Malgré la course au gigantisme et aux innovations dans l’entertainment, la zone des Caraïbes et ses ports d’attache floridiens affichent une croissance plus faible que celle de la Chine, de l’Australie, du Pacifique ou de l’Alaska… Des régions où les clients sont plus jeunes, les bateaux, de taille plus modeste, et où la croisière sert souvent à visiter des escales difficiles d’accès.

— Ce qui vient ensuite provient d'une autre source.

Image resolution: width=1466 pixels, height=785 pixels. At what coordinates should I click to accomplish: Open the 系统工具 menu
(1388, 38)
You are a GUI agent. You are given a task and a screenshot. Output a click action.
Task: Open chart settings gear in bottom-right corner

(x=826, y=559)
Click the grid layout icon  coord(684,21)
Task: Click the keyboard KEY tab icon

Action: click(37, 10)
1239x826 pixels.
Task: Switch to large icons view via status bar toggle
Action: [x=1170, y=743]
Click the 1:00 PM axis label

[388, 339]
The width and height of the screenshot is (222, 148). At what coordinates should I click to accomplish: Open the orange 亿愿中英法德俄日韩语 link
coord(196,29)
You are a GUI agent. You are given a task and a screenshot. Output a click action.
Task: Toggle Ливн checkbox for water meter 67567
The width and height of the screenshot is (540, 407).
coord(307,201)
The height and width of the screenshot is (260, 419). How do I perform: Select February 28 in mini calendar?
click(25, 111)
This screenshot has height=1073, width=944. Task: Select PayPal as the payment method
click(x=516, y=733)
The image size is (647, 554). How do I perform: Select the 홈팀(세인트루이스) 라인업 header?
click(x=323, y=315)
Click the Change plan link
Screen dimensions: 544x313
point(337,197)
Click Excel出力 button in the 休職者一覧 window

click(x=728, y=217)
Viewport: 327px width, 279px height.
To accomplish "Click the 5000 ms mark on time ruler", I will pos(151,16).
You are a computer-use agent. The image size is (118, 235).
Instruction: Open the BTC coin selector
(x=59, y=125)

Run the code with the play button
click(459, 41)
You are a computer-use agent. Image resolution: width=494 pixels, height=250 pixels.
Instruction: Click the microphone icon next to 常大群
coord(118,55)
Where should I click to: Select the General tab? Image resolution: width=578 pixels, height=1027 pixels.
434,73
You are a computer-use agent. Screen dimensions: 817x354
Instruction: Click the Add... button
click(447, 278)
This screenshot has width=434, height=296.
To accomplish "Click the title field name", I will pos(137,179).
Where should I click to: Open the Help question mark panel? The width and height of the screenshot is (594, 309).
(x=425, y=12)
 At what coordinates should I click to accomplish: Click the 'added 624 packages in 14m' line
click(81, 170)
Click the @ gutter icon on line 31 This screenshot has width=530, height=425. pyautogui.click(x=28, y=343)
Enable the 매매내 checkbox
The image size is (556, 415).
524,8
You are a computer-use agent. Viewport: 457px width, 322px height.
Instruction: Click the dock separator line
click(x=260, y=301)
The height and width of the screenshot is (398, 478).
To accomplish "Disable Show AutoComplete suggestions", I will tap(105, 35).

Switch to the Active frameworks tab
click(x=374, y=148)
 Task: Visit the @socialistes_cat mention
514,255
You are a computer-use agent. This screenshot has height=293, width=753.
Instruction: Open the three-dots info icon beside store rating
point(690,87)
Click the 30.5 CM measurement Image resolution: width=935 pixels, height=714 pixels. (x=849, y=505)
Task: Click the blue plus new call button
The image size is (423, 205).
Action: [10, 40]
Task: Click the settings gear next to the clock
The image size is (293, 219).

Miami cherche donc à attirer des opérateurs un peu plus huppés (Disney, Virgin), et surtout de luxe, comme Oceania, Seabourn ou Azamara. « Le concept est alors différent. Les prix évoluent entre 1 600 et 3 200 dollars par semaine en cabine simple, mais tout est compris », explique Alfredo Pereira, chargé du marketing et des réseaux sociaux à PortMiami. Les circuits laissent souvent place à des itinéraires point à point : par exemple, de Miami au Costa Rica, par le canal de Panama, en onze jours avec six escales, dont la Havane. Ou, fin du fin, de Miami à Singapour en 71 jours, avec 32 escales, dont Recife, Cotonou, São Tomé, Zanzibar et Rangoon. PortMiami cherche à dynamiser ce marché avec des terminaux dédiés.
Paradoxe : la part prépondérante jouée par les croisières dans l’économie locale n’est visible que sur Dodge Island, l’île sur laquelle se situe le port. Ailleurs, nulle trace des croisiéristes. Les efforts pour les convaincre de visiter Miami, avant ou après leur séjour en mer, sont, jusqu’ici, restés vains. Comme si la découverte touristique et la croisière étaient deux activités incompatibles…
Le boom des ports privés
C’est Norwegian qui a lancé, dès 1977, les croisières « Out Island » s’arrêtant devant des plages vierges. Enorme succès, malgré la difficulté pour débarquer les passagers. D’où l’idée de créer des ports privés. Depuis, ces ports sont devenus de véritables stations balnéaires remplies d’attractions. L’économiste des transports canadien Jean-Paul Rodrigue voit dans ces « enclaves privées le moyen de vendre des croisières courtes vers des destinations sécurisées tout en captant des flux additionnels de revenus ». Aux Bahamas, Norwegian a ainsi ouvert Great Stirrup Cay ; Royal Caribbean, Coco Cay ; et Disney, Castaway Cay. Les navires d’Holland America s’arrêtent, eux, à Half Moon Cay, et Carnival construit un nouveau port pour deux bateaux géants à Gran Bahama. L’investissement atteint entre 50 et 120 M $ par port. D’autres ouvertures ont eu lieu au Belize, en Haïti, au Mexique, aux îles Turques‑et‑Caïques, au Honduras, en République dominicaine… Les enquêtes auprès des passagers montrent qu’ils préfèrent s’arrêter dans ces « îles privées » plutôt qu’à Saint-Barth, Aruba ou Curaçao : on y débarque à quai et non en chaloupe, on y parle anglais, et le shopping, les restaurants et les attractions (parcs aquatiques, balades à cheval sur la plage, spectacles mettant en scène « la culture locale »…) sont à quelques minutes de marche.